Why I Walked 1 Million Steps In 31 Days
It is hard to escape negativity, since it might be lurking in places where you never expect it (like sugar, surprise!). It could be tucked away in your social media feeds, your conversations and even through people you may think are your friends.
Mine was deep set, engrained within my mind for many years, having been passed down from those close to me. In the normal cycle we experience of sleeping and waking I stepped upon a change, one that I was not expecting.
Peeking from under the covers that particular morning at the end of April, I spotted a familiar sight. The wavy blinds, stubby chest of drawers, grand mirror and tall wardrobe were all still there, witnessing my undoing that I choose to unleash upon myself on a daily basis.
Closing my eyes again was also a familiar sight, shutting out all of the positive light, but then letting in those negative thoughts and things that would glue me to the bed every morning. I spent over 6 months in such a state of mind.
I knew in hindsight, that I had chosen to give up on myself. Pure and simple, I had let go to my own detriment. In those 6 months I had:
- Started a new job, leaving those I grew to know over more than 2 years
- Went through a bereavement, unable to swallow and digest the pain from it
- Quit my new job, as I did not feel my inner voice was being heard
- Struggled to find another job, putting on weight and dragging my mood right down
- Eventually landed in a job, that ejected me after a month
Life and the bumpy road I had tumbled down chose to keep me in a state of numbness. I was unable to deal with my perceptions of others, and their expectations of me. And I just waited. Waiting, for that feeling to pass, strangely that feeling was always shrouded in hidden hope.
In the end, I had to be the change I was looking for. Today, I have a job, but trying to break the circle of negatively as each new day bought, morphing back straight back into night was tough. But, I got up one morning, consciously chose to pull my sneakers back on, that were gathering dust since the last time I had seen the insides of a gym months ago.
It was about 7am, the time that I would usually allocate to shaking myself awake, before hunching over breakfast and choosing to get on with ‘work’ that would never give me any fulfilment at all. Swapping that for a walk, was something quite radical for me at the time. It was choosing a new routine, to replace one thing with another — so that I would gain from the outcome in a positive, understandable way.
Over the month of May, I chose to push myself with this new way of thinking and doing.

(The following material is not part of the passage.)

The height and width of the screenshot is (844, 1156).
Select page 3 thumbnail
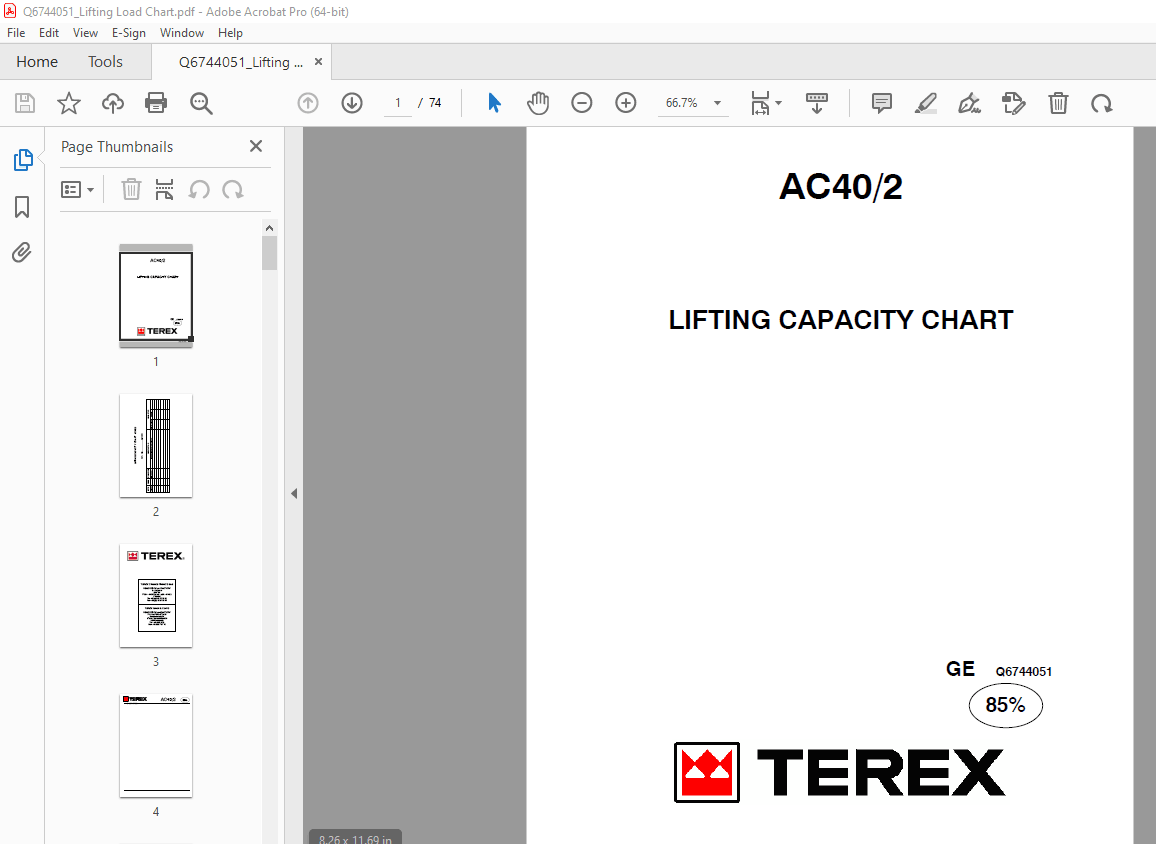point(155,596)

It became exciting to get up early, and go against the grain of everyone in their zombie state off to the bus stops, metro and rail stations. My free time being safe in bed (I get up at 6 every day, weekends included) with my sore mind moved instead to exploring parks, cyclists, people walking their dogs. My 1 hour walks became 2 hours, even three. Mentally I became much more awake, and my body started to follow in sync with it.

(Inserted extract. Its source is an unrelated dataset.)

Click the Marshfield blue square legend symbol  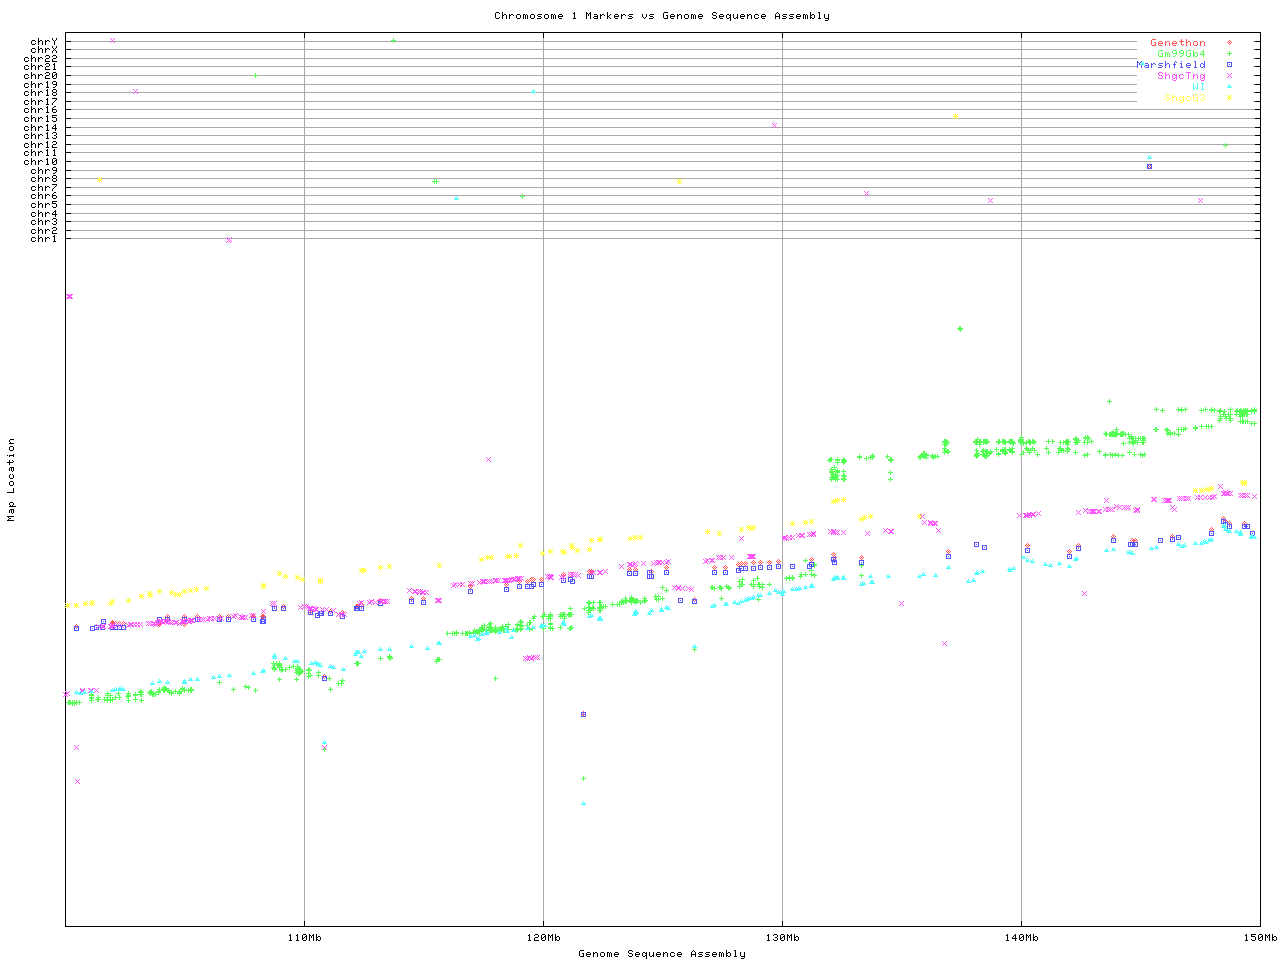(x=1229, y=65)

It transformed how I then reached into my mind for thoughts that would never could manifest themselves in the grey, four walls of my bedroom that had become a temple for tragic thinking.
Learning to actively protect and preserve my quality of mind, and detoxify myself from the negativity I was experiencing were the things that helped me taken step after step, each morning when my mind was still fresh as the clear, uninterrupted air.
Whether it was in rain or shine, the clearest and best thoughts about my life and what I wanted it to be, came out of those million steps. What did it teach me?
I learnt to:
- Get up early and engage, and choosing early starts as a way to help you experience better ways to develop a clearer mind and thought process
- Listen to nature, feel the leaves and trees and look into distances. I learnt to love what was always around me
- Do something with positive thoughts, do not choose to generate and quash them. Talk to someone about them, share them, write them down. Act on them. Just like I am doing now.
As for 1 million steps, it is just a measurement of how far I took my mind from negative thoughts. For every step, I generated something positive. And that is what I will continue to do. If you have a choice, make the right one.